Özellikle virüsün yaşlı kuşak (65+) diye tanımlanan kesime bulaşma riski ve ölümlerin büyük oranda bu kesim arasında olmasına rağmen, orta yaş ve genç nüfus da azımsanmayacak derecede virüsten etkileniyor.
Salgının tablosu ağırlaştıkça, toplumdaki yansıması, etkileri de tartışılır oldu. Koronavirüsden dolayı ölüm endişesi, gelecek kaygısı artmaya başladı. Salgını fırsat bilen kapitalistler ise yaşanan felaketten kâr elde etmenin, krizi yine işçilere-emekçilere ödetmenin peşindeler.
Ekonomik krizi fırsata çevirmeyi iyi bilen kapitalistler, koronavirüsü gerekçe göstererek işçi kıyımlarına başladı. Birçok fabrikada, işyerinde işten atmalar arttı, ücretsiz izin vb. uygulamalar sıklaştı.
Dünya gazetesinin 'Koronavirüs Gündem Araştırması', işsizliğin işçi ve emekçilerdeki olumsuz etkileri hakkında çarpıcı sonuçlar ortaya koyuyor.

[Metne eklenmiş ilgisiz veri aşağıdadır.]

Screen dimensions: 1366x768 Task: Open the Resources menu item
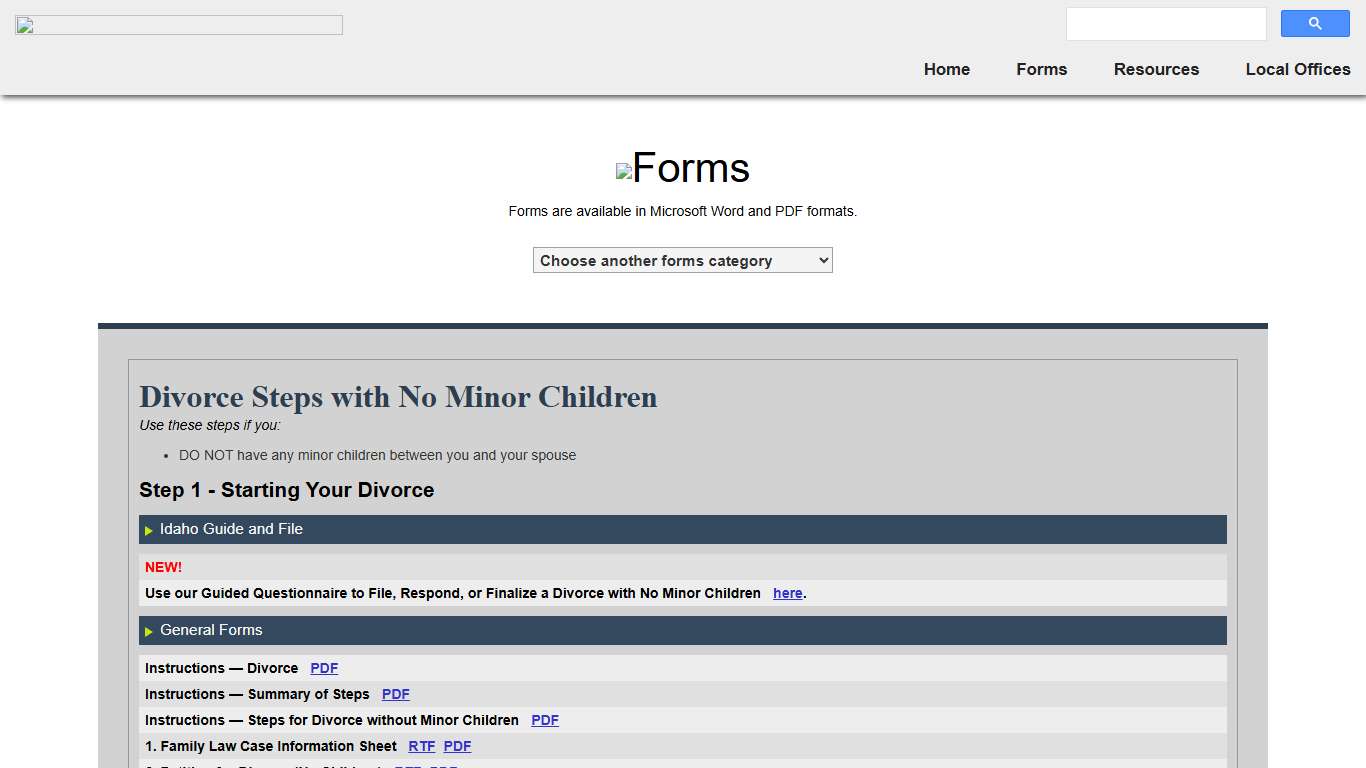pos(1156,69)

406 kişi ile yapılan araştırmanın sonuçlarına göre, insanlar yaşamını kaybetmekten değil, işsiz kalmaktan korkuyor.
Katılımcıların yüzde 63’ü koronavirüs salgını endişesi taşırken, yüzde 68’i işsiz kalmaktan korkuyor.

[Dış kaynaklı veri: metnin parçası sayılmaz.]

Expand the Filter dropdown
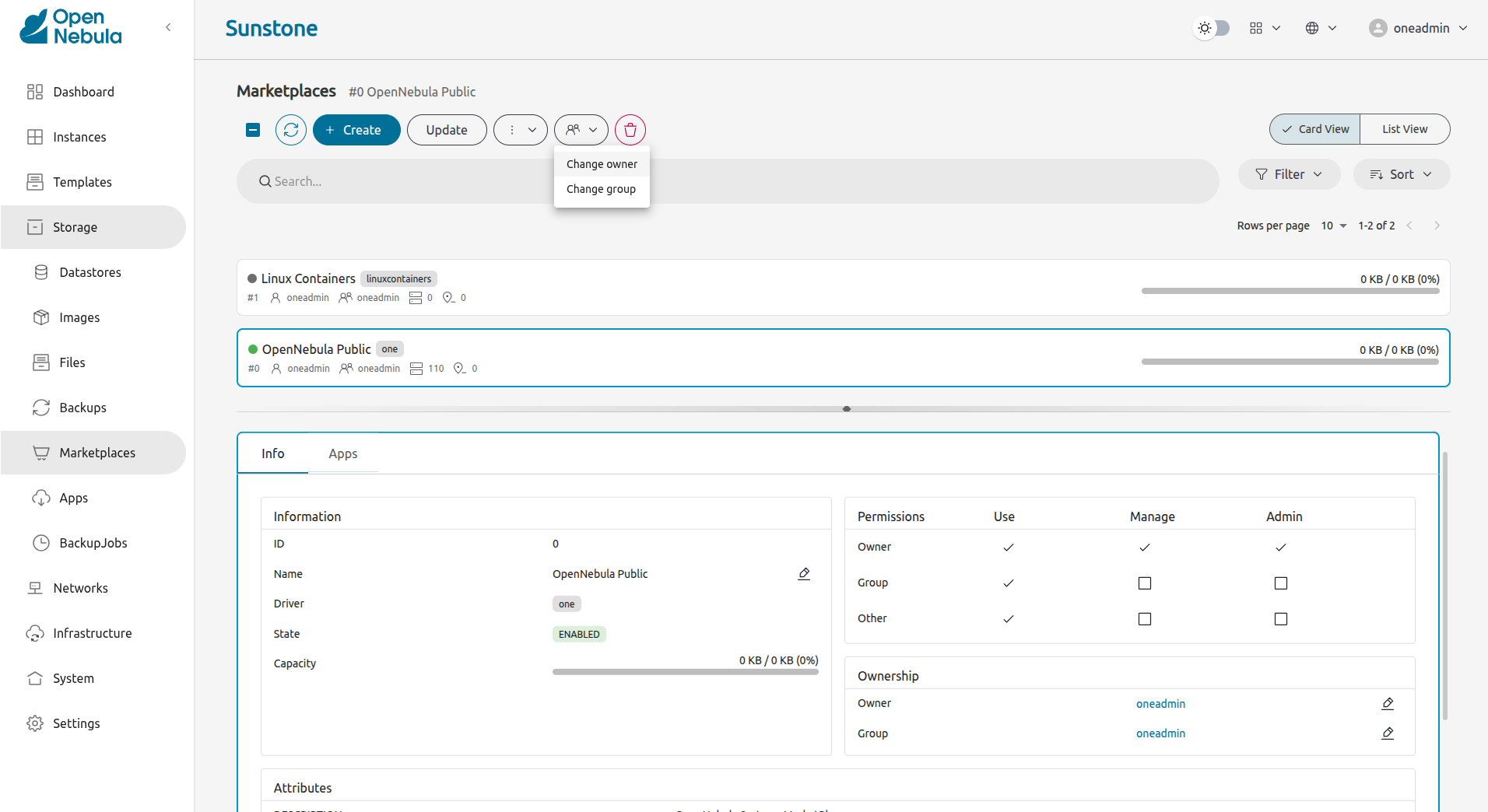 (1289, 174)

ABD Çalışma Bakanlığı tarafından yapılan açıklamaya göre ise, koronavirüsün ülkede görülmesinin ardından işsizlik yardımına başvuranların sayısı 3 milyonu buldu. Bu sayı, ABD tarihinde tüm zamanların en yüksek seviyesi olarak kayıtlara geçti.
Salgının işçilerin-emekçilerin hayatını nasıl etkileyeceği tartışılırken, bir haber de Türkiye İstatistik Kurumu’ndan (TÜİK) geldi. 2019 yılına ait işsizlik oranı, bir önceki yıla göre yüzde 2.7 artarak yüzde 13.7’ye ulaşmış. İşsizlik rakamlarının bu seviyelere çıkması, salgının başladığı Mart ayında yaşanan işten çıkarmalara, iflaslara, işyeri kapatmalarına dair haberlerin artmasıyla tablonun daha da vahim bir hal alacağını gösteriyor.

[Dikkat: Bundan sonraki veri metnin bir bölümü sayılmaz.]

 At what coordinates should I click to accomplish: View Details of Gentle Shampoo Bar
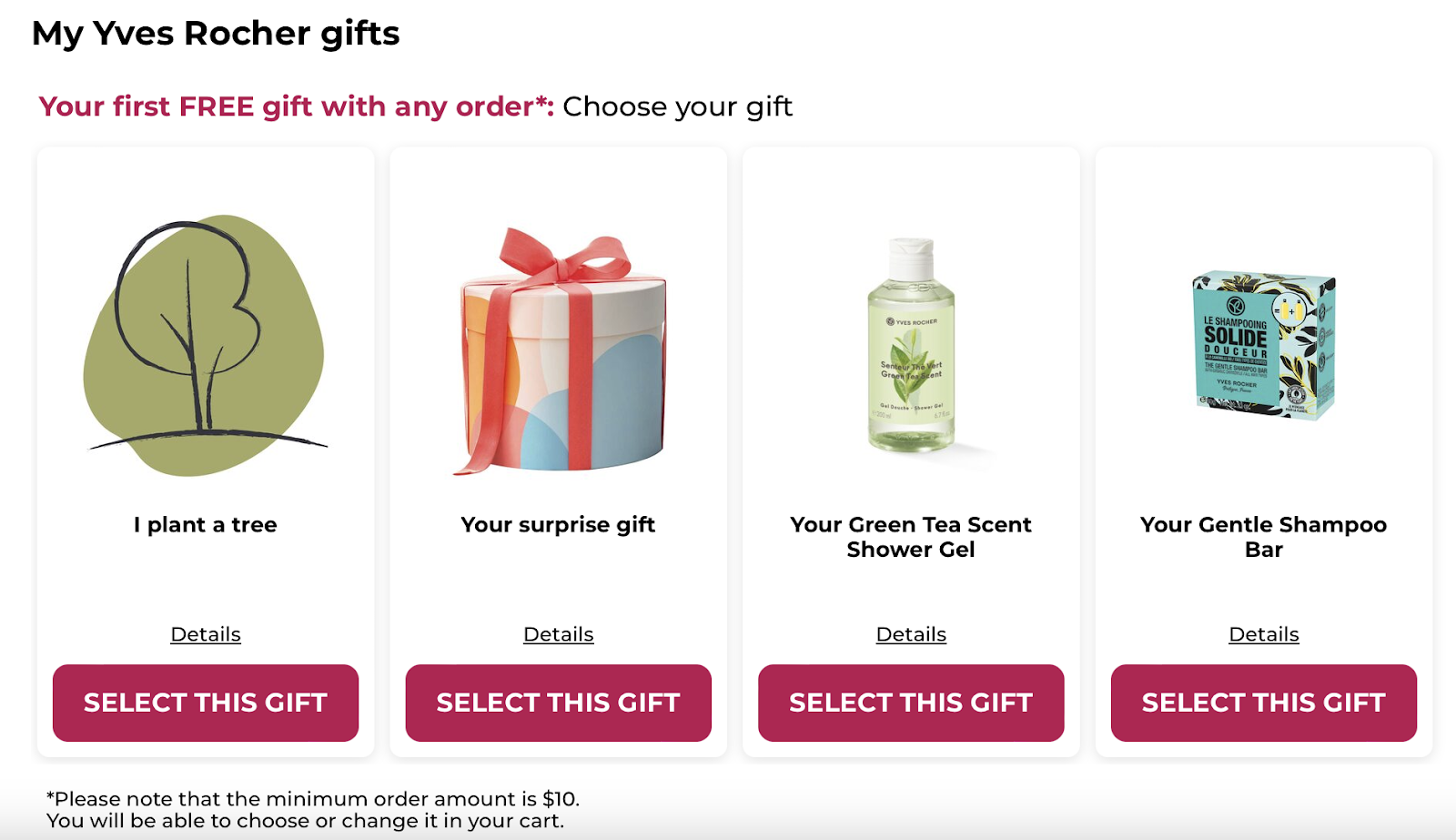[1264, 634]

Uluslararası Çalışma Örgütü’nün ( ILO ) istihdam politikasından sorumlu departmanının direktörü Sengheon Lee’nin adeta kapitalistleri uyardığı konuşması da işsizliğin çok yüksek seviyelere çıkacağının sinyalini veriyor.
"Geçici işsizlik, işten çıkarmalar ve tazminat taleplerinin boyutu ilk etapta tahmin edilenden çok daha büyük. Dalgalanmanın boyutu tahminimizden çok daha büyüktür. "diyen Lee, işsizliğin 25 milyonu geçebileceğini ifade ediyor.
Kapitalistler, ellerindeki tüm imkânları seferber ederek, salgına karşı sınıf çıkarlarını korumaya dönük önlemler alıyor. Kapitalizm, insanlığı yok oluşa götüren bir sistem olduğu gibi, sürdürülebilir bir yanı da kalmadı. İnsanlığa ve doğaya sürekli zarar vermekten öteye bir anlam taşımadığı, acı kayıplar sonucunda da olsa bir kez daha görüldü. Görünmez bir düşman ilan ederek, suçu koronavirüse atsa da bunlar nafile çabalar.
Sınıf mücadelesi, bugün virüs üzerinden cereyan ediyor. İşçi sınıfının bu mücadelede kaybettiği her hakkın her mevziinin ağır bedeli olacakken, 'bireysel' değil ‘toplumsal’ hareketler ise yeni bir geleceği armağan edecektir.
Artık, bu çatışmadan daha güçlü çıkmanın zamanıdır.